The cartel reduced projections for demand growth in the first quarter by 440,000 barrels a day, or about a third, in its monthly report, and 230,000 for the full year, one day after oil prices sank to a one-year low on Monday as the infection has idled thousand of businesses and left millions quarantined in the world’s biggest crude importer.
The plunge in oil prices has sparked a push by OPEC's top exporter, Saudi Arabia, to push for an emergency meeting and consider new output cutbacks, following a recent Vienna meeting that ended without a consensus after Russia - the biggest non-OPEC producer - refused to comply with further cuts as it is able to weather lower prices more easily.
Ominously for Riyadh, the latest OPEC report showed that, even though many OPEC members made a strong start with fresh output curbs that took effect last month, the overhang from the virus will leave them with an even greater surplus. The group collectively pumped 28.86 million barrels a day in January, down 509,000 on the month, and if it maintains that rate there will be a surplus of 570,000 barrels a day during the second quarter, when consumption slows down seasonally.
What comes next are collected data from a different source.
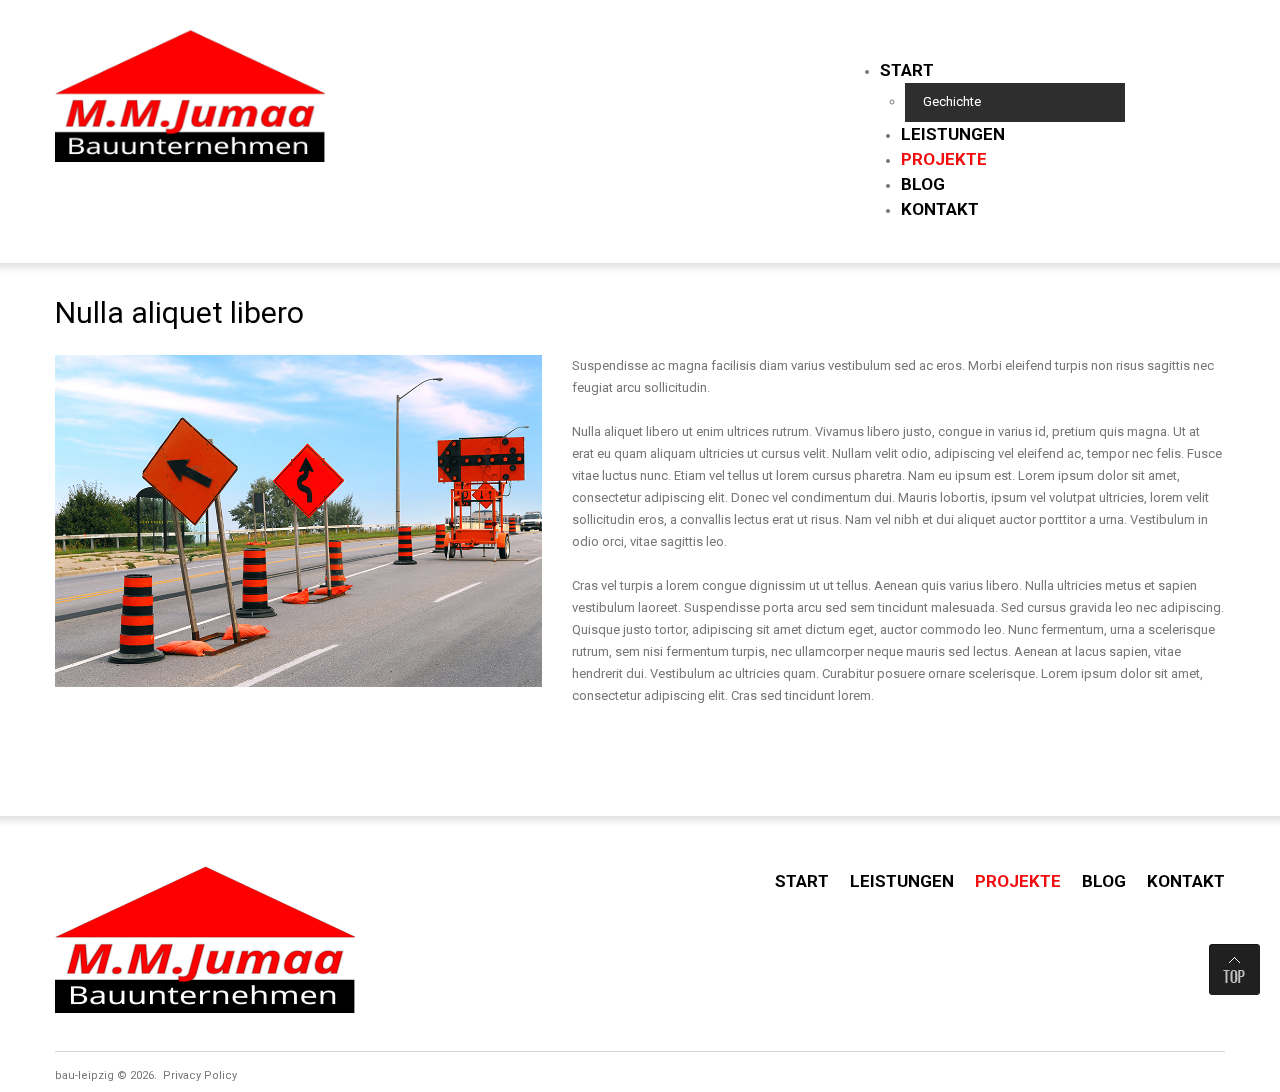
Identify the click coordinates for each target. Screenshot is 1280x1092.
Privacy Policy (200, 1075)
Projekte (944, 159)
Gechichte (952, 101)
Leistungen (953, 134)
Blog (923, 184)
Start (907, 70)
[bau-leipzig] (190, 93)
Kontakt (940, 209)
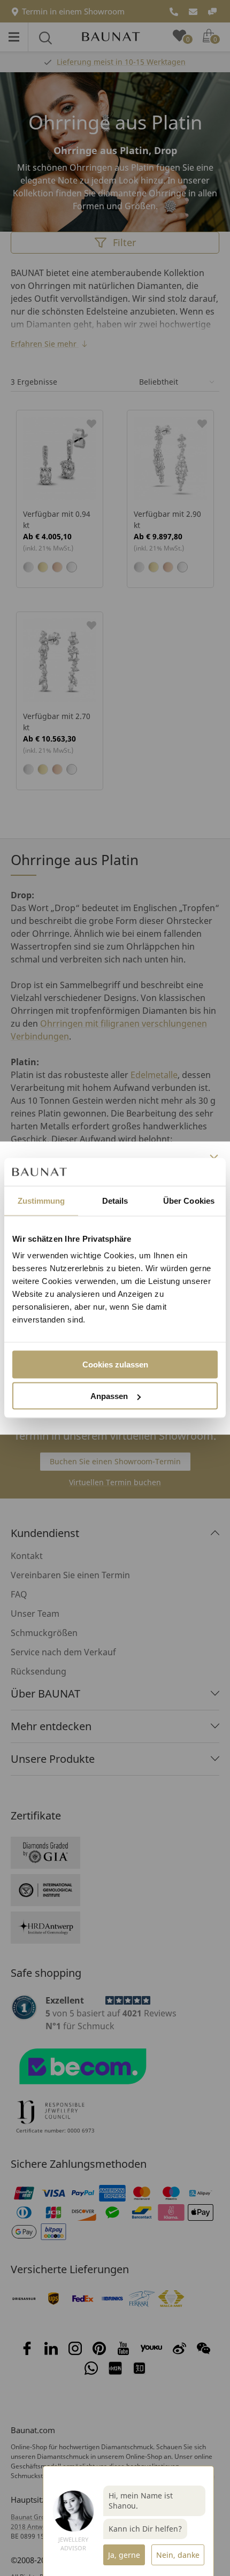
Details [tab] (115, 1200)
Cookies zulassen (115, 1364)
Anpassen (109, 1396)
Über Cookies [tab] (188, 1200)
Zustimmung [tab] (41, 1200)
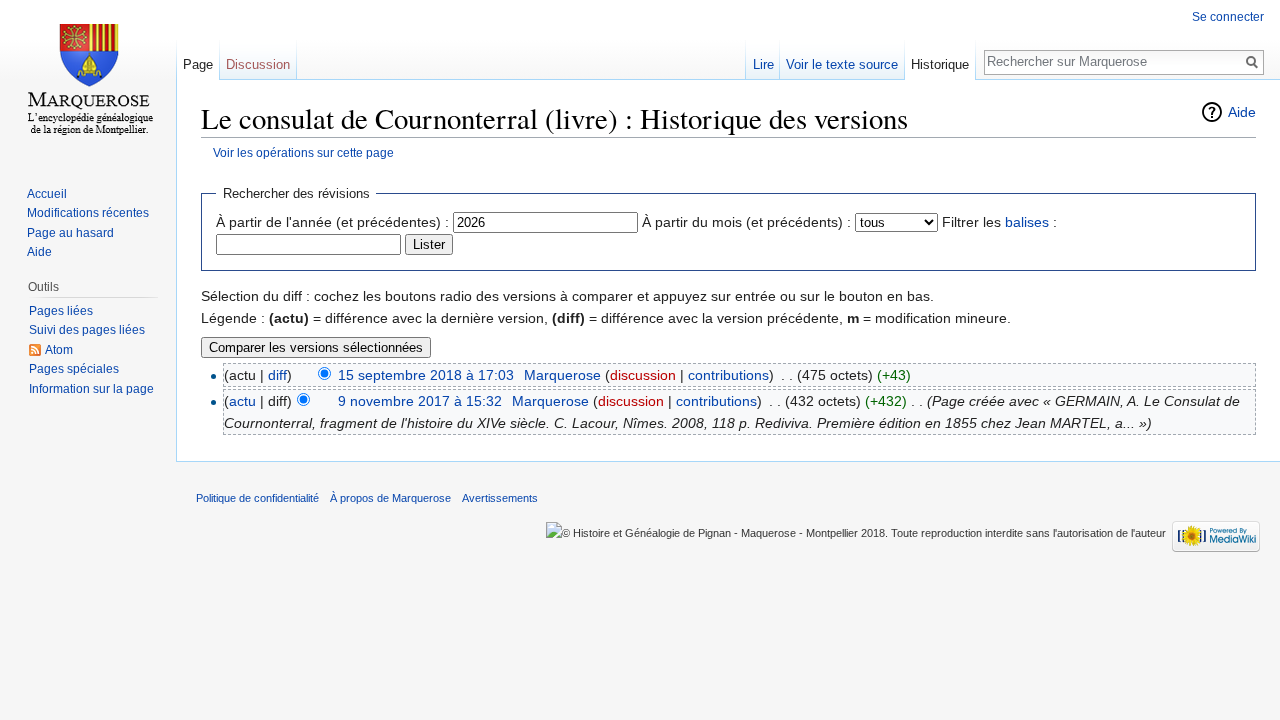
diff (277, 375)
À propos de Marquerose (390, 498)
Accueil (47, 194)
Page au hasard (70, 233)
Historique (940, 64)
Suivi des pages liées (87, 330)
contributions (728, 375)
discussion (643, 375)
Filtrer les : (999, 222)
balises (1027, 222)
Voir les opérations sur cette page (303, 152)
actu (242, 401)
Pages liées (61, 311)
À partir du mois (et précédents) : (746, 222)
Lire (763, 64)
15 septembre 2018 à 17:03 (426, 375)
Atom (59, 350)
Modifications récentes (88, 213)
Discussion (258, 64)
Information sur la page (91, 389)
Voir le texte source (842, 64)
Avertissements (500, 498)
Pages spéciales (74, 369)
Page (198, 64)
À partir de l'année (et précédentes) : (332, 222)
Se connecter (1228, 17)
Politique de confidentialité (257, 498)
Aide (1242, 112)
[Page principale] (88, 80)
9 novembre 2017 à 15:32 (420, 401)
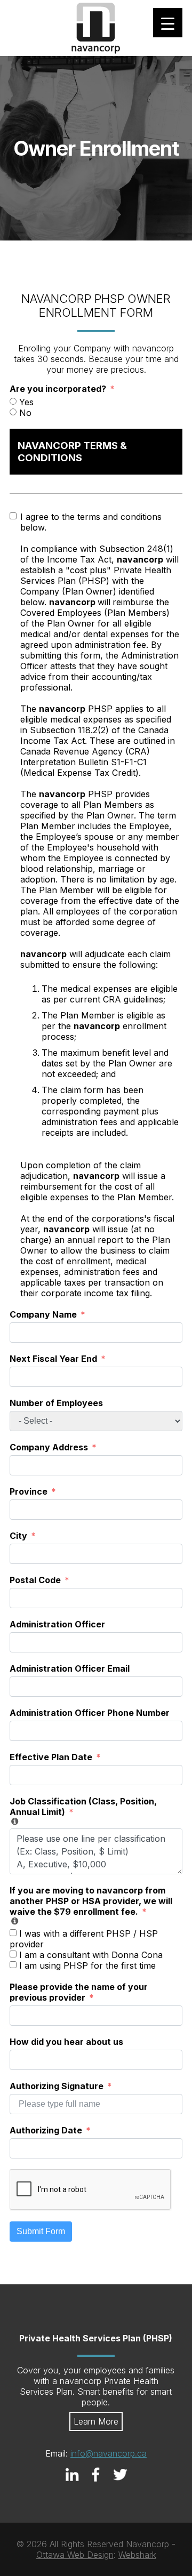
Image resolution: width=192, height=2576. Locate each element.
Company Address (49, 1447)
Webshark (137, 2554)
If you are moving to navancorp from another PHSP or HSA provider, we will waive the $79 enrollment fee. (91, 1901)
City (18, 1535)
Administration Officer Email (70, 1668)
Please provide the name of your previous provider (79, 1992)
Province (28, 1491)
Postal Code (35, 1580)
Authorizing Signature (56, 2086)
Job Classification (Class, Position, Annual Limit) (83, 1806)
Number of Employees (56, 1403)
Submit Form (41, 2231)
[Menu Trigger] (167, 22)
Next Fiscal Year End (53, 1358)
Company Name (43, 1314)
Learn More (96, 2421)
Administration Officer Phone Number (90, 1712)
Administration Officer (57, 1624)
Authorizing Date (46, 2130)
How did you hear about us (66, 2041)
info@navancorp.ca (108, 2453)
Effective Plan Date (51, 1757)
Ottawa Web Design (75, 2554)
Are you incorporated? (58, 388)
Furthermore, unlike bullish stock traders, OPEC doesn’t see the effects of the disease confined to the start of the year, and has cut its growth estimate for global oil demand in 2020 as a whole by a whopping 230,000 barrels a day to just under 1 million a day. Yet even with the cut, the increase remains slightly higher than last year’s.
Ironically, despite OPEC's fatalism, oil prices recovered overnight precisely on the opposite, namely speculation the spread of the disease could be nearing its peak. Even so, Brent trading at $55 a barrel is well below the levels most OPEC members need to cover government spending.
It could have been even worse: since OPEC formed an alliance with non-members such as Russia three years ago, the coalition has restrained supplies to offset a surge of production from the U.S. shale industry, and keep prices supported, indirectly supporting the US shale sector. In January, OPEC launched a new round of cutbacks which served to briefly send oil prices higher before a bear market ensued in the days following on the coronavirus epidemic.
Last week an OPEC+ expert committee recommended reducing output by a further 600,000 barrels a day to offset the impact of the coronavirus. Russia, which held out, said it was “studying” the proposal and its energy minister, Alexander Novak, is consulting with oil companies today. Which may explain the latest gloomy OPEC outlook, which may encourage them to give greater consideration to taking additional measures.
“Clearly, the ongoing developments in China require continuous monitoring and assessment to gauge the implications,” the report said.